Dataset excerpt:
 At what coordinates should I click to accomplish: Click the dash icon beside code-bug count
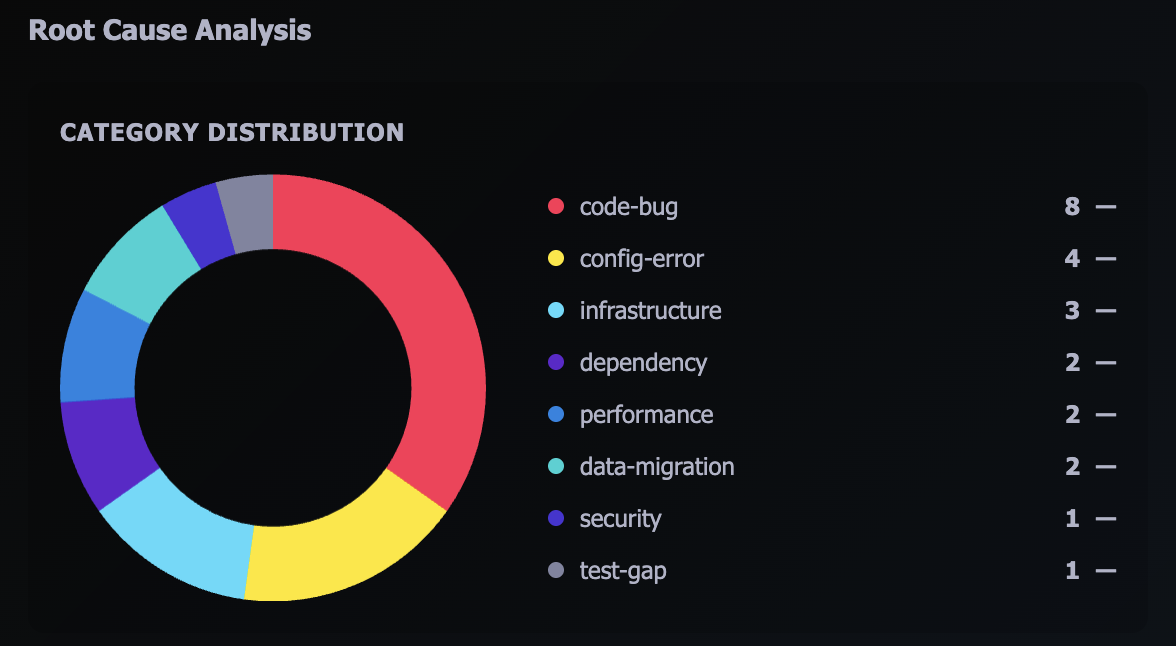coord(1105,207)
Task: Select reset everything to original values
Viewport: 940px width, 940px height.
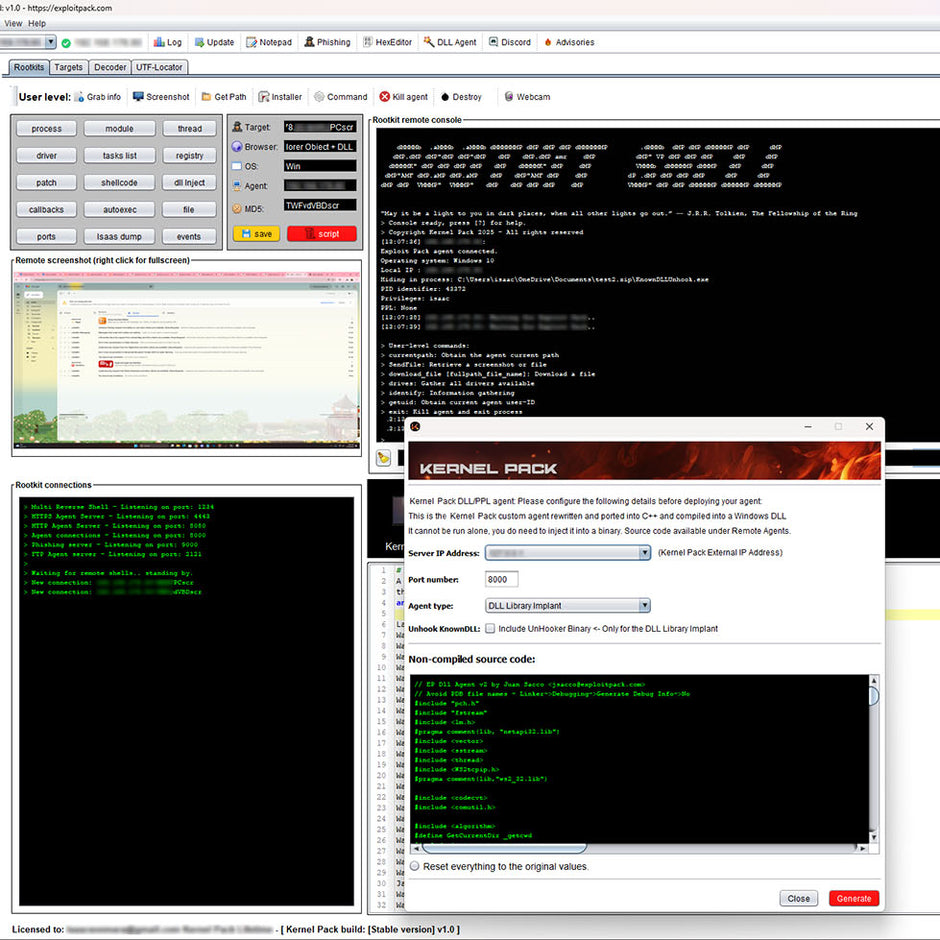Action: pos(413,867)
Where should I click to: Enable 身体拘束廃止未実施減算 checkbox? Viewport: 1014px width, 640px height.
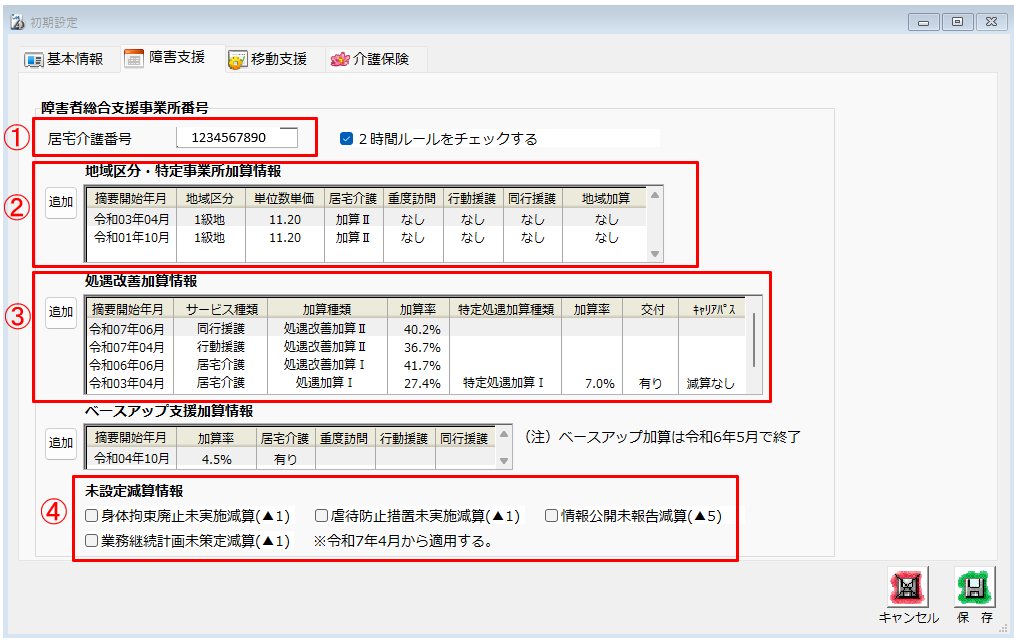point(92,517)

Exercise goal: Write out all of the data above again, line for line. Multiply every coordinate in the answers by 2.6 and round each to a whole number, with halves rounding up, but leave all other numbers unchanged and omit the pictures.

The result:
 At what coordinates should I click to accomplish: Click the dash icon beside code-bug count
coord(2873,538)
Task: Select reset everything to original values
Viewport: 940px width, 940px height.
Action: pos(1074,2254)
Where should I click to: Enable 身体拘束廃止未実施減算 checkbox? Viewport: 1014px width, 640px height.
point(239,1344)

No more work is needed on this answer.